In December, the Commissioner for Environmental Sustainability released State of the Bays 2016. It provides a scientifically rigorous baseline report on the health of Port Phillip Bay and Western Port against which future reporting can be compared. Many inter-connected, inter-dependent factors contribute to the state of the Bays. The areas investigated were water quality, mangroves and seagrass, reefs, fish and birds.
The accessibly presented State of the Bays 2016 conveys the excitement of the investigators and beautifully communicates the values of the Bay. Here is just a snippet from the fish section.
‘Snapper Monitoring over the last 12 years has shown that the population of juvenile snapper in the bay is healthy.
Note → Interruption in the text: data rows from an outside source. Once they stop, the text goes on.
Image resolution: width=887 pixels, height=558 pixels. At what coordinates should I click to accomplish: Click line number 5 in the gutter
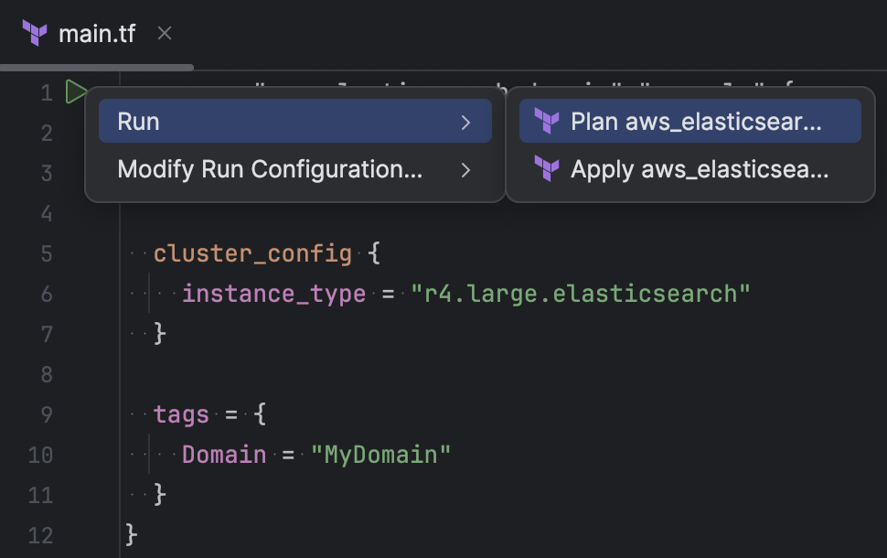point(46,253)
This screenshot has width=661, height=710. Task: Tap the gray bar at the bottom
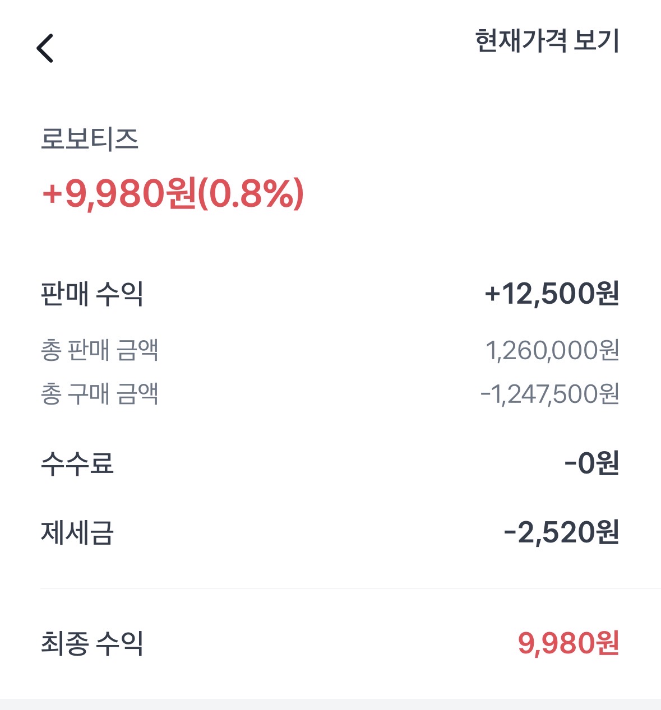point(330,704)
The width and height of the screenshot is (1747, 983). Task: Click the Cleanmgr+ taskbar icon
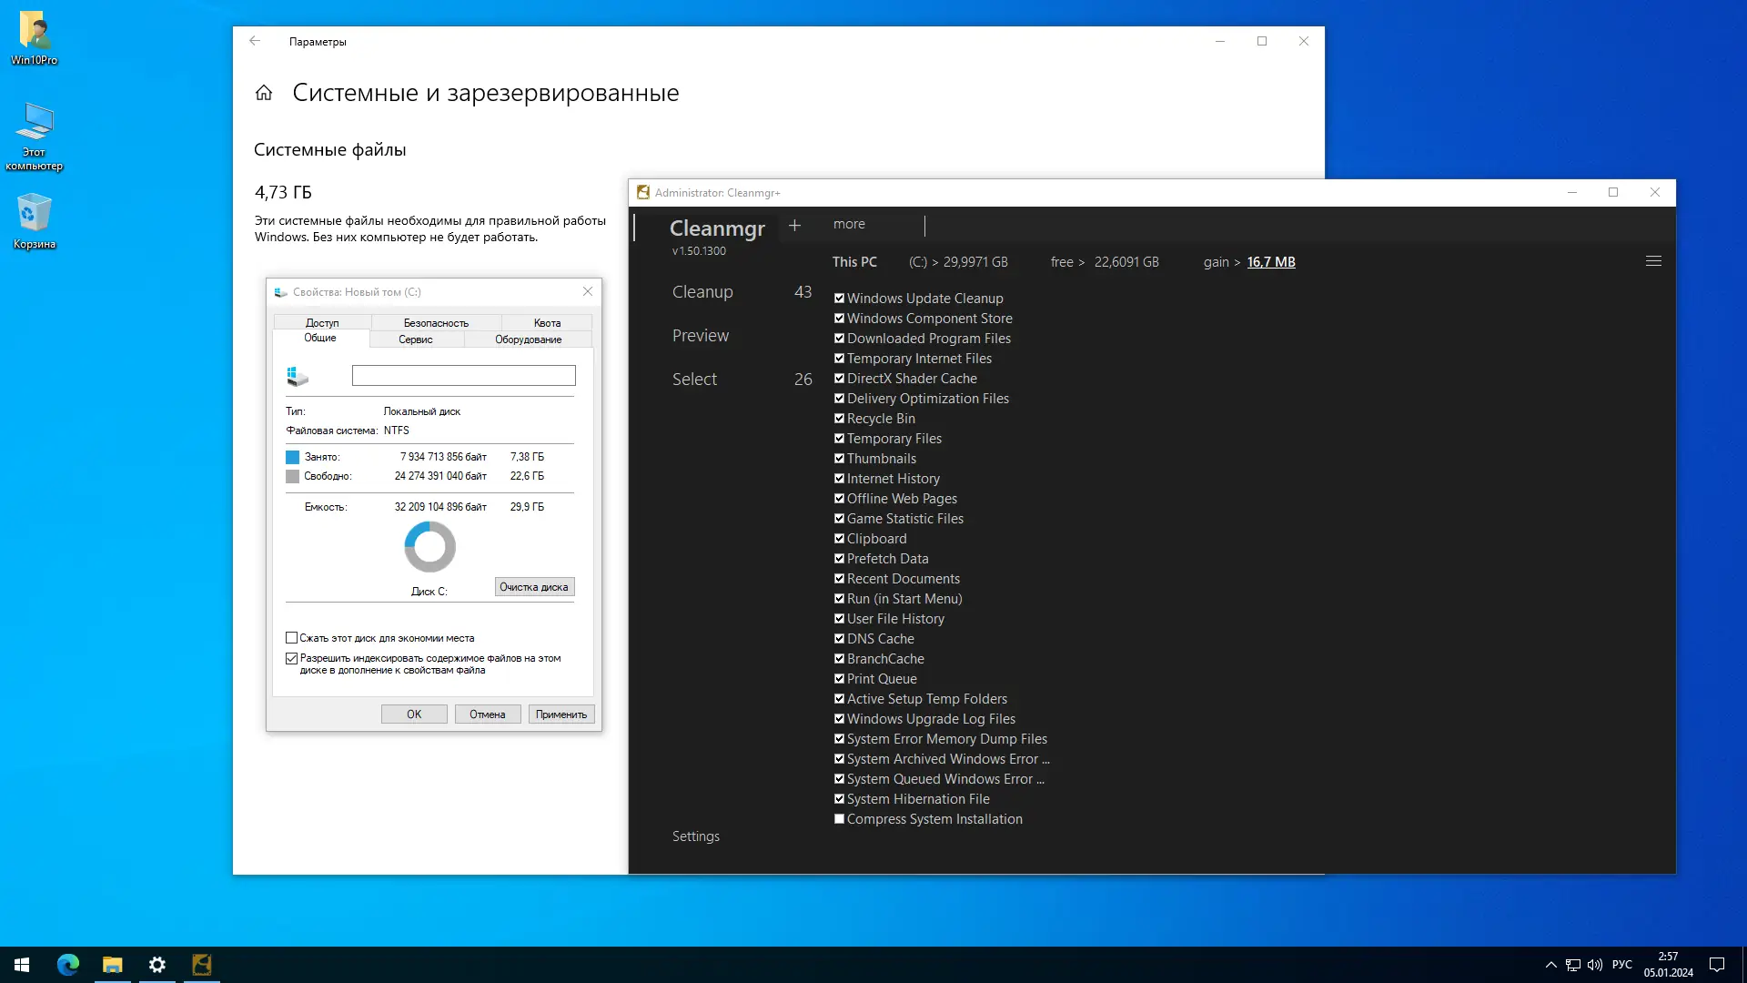tap(202, 964)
However, adult catch rates have declined’
‘Sand flathead birth rate in Port Phillip Bay has been well below its long-term average for all but two years since 2001.’
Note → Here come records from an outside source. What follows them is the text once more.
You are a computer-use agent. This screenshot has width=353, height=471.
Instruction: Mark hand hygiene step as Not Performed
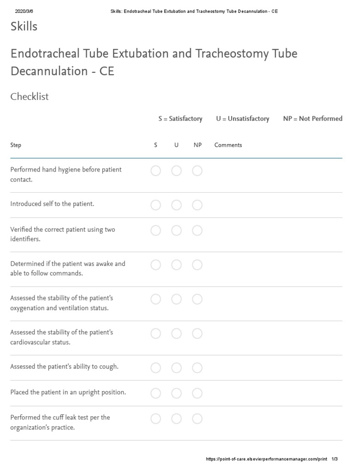coord(197,171)
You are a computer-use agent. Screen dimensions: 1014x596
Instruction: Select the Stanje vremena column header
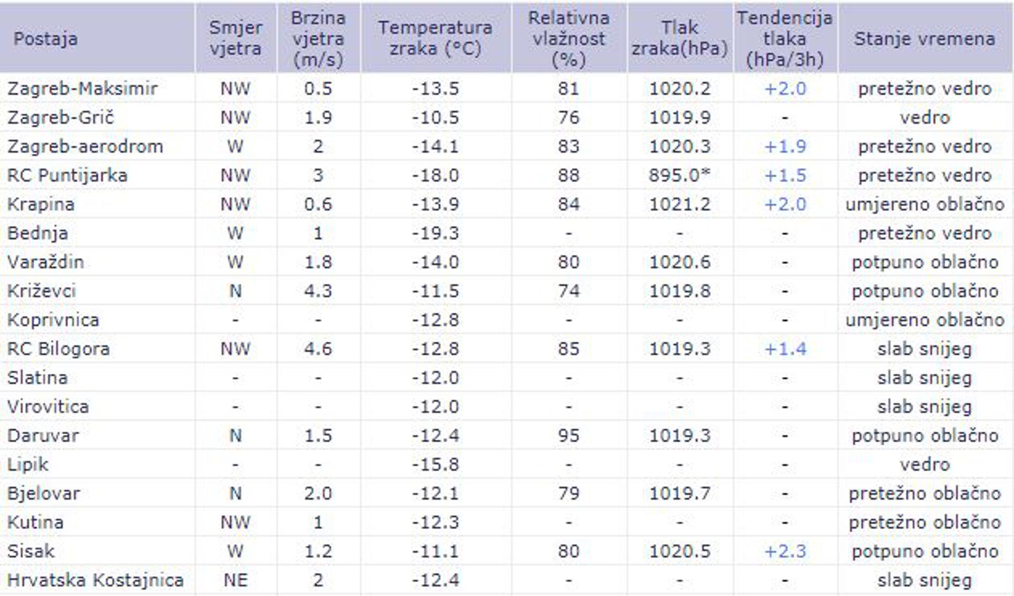pos(925,39)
All of these indicators and assessments depend on consistent and ongoing research and monitoring.
The actions proposed in the Draft Management Plan 2017-2027 for Port Phillip Bay, now in the closing days of consultation, will determine the outcome of any future State of the Bays report.
The draft plan identifies climate change and population growth as the main challenges facing the Bay. A warmer Bay will have implications for species composition including marine pests. Rain may be less frequent but more intense resulting in more nutrients delivered into the Bay with the possibility of more algal blooms.
The future anticipated by the Plan is intense:
‘There will be more boats, more fishers, and more people on the beaches.
There will be more litter, more microplastics, more sewage and more cars and trucks in the catchment.1
More litter, more nutrients, more algal blooms, and potentially more closure of beaches’
All this ‘more’ means that means that just to maintain the current health of the Bay, more work will need to be done by individuals, communities, councils, government, agencies and businesses.
The management of Port Phillip Bay is in the hands of several different organisations – Department of Land Environment Water and Planning (DEWLP), Parks Victoria, EPA.
The care of it needs to be in everyone’s hands.
How timely that SHIP2 is hosting a Port Phillip Bay themed film night on Thursday 16th February at the Port Melbourne Town Hall from 6.30 to 8.30pm. Sheree Maris’s film will take you down under to see the wonder world that is Port Phillip Bay.
EPA is trialling an SMS beach report service direct to your phone.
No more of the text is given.